La cosa está clara: el salvavidas todo-terreno de los
macro-economistas con falta de referencias es el PIB: todo empieza y
acaba en el PIB. Todo lo que es un poco grande parece
dirigirse razonablemente a él. Así pues, será el ratio del déficit sobre
el PIB. Simple; elemental incluso. Con el déficit sobre el PIB, parece
que enseguida vemos algo claro.
Un criterio dudoso
Llegados a este punto se impone un poco de
reflexión. Comiéncese por notar que el déficit es un saldo, no una
magnitud económica de primer orden, sino el resultado de una operación
entre dos magnitudes. Este simple hecho, trivial, comporta
dos observaciones. La primera es que un mismo déficit puede obtenerse
por la diferencia entre dos cantidades de magnitud muy desigual: 20 mil
millones son tanto la diferencia entre 50 y 70 mil millones como entre
150 y 170 mil millones. Ahora bien, y esta es la segunda observación, no
puede ser en absoluto indiferente a la economía el hecho de que la masa
de gastos e ingresos públicos sea de una cierta amplitud (menos del 35%
del PIB como en EEUU o Japón) o que lo sea de otra mucho más grande
(más del 50% como en Francia o los países escandinavos); sin ni tan
siquiera hablar del contenido de cada una de las masas: no es lo mismo
un cierto volumen de ingresos con un IVA al 10% y un impuesto sobre la
renta que llegue hasta el 80%, que con un IVA al 20% y un impuesto sobre
la renta del 30% como máximo. O alinear un mismo volumen de gastos,
pero con un 5% de subvenciones en inversión en un caso o del 20% en el
otro. Por lo tanto, vemos que el valor del déficit por si mismo sólo
tiene un sentido relativo.
La segunda observación afecta a la pertinencia del índice mismo:
¿dividimos coliflores entre zanahorias? Un déficit no es más que una
deuda: es la cifra exacta de lo que hace falta pedir prestado a otros,
y, por lo tanto, de lo que habrá que ahorrar durante los próximos años
para devolver ese préstamo. Dicho de otro modo, mostrar un déficit en
relación al PIB, es relacionar el flujo particionado, escalonado, de los
vencimientos a pagar en los años venideros con la única riqueza
producida en el año de origen. Hay un desfase temporal. De donde se
deduce que el único criterio pertinente es el de la capacidad
de reembolso en un horizonte dado (que es el del préstamo), la cual está
en función, no tanto del déficit consentido en un año dado, como de la
deuda global acumulada (ese año, pero también los precedentes y quizás
los venideros) y de la previsión que se puede hacer de los recursos
futuros, es decir, de la pareja crecimiento/rendimiento fiscal. El resto
no es más que imagen.
Ultima observación, más general: un déficit no tiene el mismo
sentido económico según sea algo puramente puntual en una serie de años
de equilibrio, el cual será reabsorvido en unos años por
la reactivación misma de la economía que ese choque habrá provocado
(keynesianismo puro), o según sea un jalón más de un largo período
de déficits instalados de forma crónica en la marcha de la economía.

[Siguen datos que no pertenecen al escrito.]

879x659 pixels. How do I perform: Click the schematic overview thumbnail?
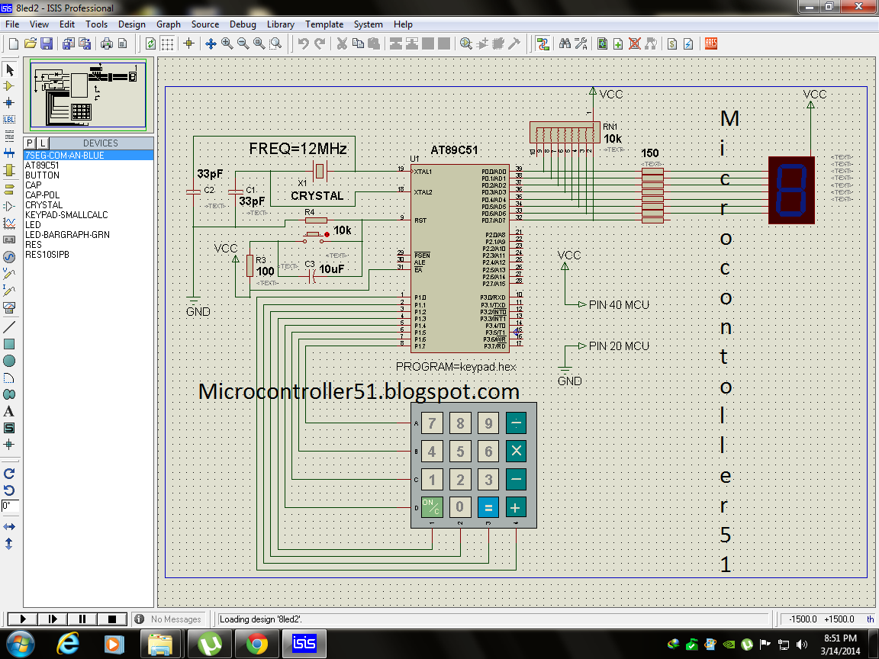[x=88, y=95]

Se comprende entonces que fijarse en el déficit de un año dado no
tiene sentido. Y que llevarlo al PIB de ese mismo año menos aún. El
ratio déficit sobre el PIB puede como mucho servir de indicador. Sopesa
una magnitud y proporciona una idea, inmediata, intuitiva, de la deriva,
pero nada más. En ningún caso puede servir de brújula de una política
económica. No mide nada: no es un criterio. Sólo tiene el valor de un
análisis razonado de la capacidad de reembolso, es decir, de un análisis
de la solvencia.
Sin embargo, la cuestión política, no económica, permanece: ¿cómo
trasmutar el plomo de un análisis razonado de la solvencia en el oro
aparente de una regla sonora, impactante, que pueda ser una llave
maestra? Es la cuestión que a última hora de la tarde, en junio del 81,
se nos plantea.
Fabricar una norma
Presionados fabricamos la idea del déficit sobre el PIB, una
redonda y bonita quimera. Ese será el ratio. Queda ponerle una tasa. Es
cuestión de segundos. Miramos cual es la previsión del PIB más reciente
proyectada por el INSEE (Instituto Nacional de Estadística y Estudios
Económicos) para el 82. Por otro lado tenemos 100 mil millones de euros
de déficit para nuestros presupuestos en preparación. Metemos
calculadora: la relación entre los dos no está lejos de dar el 3%.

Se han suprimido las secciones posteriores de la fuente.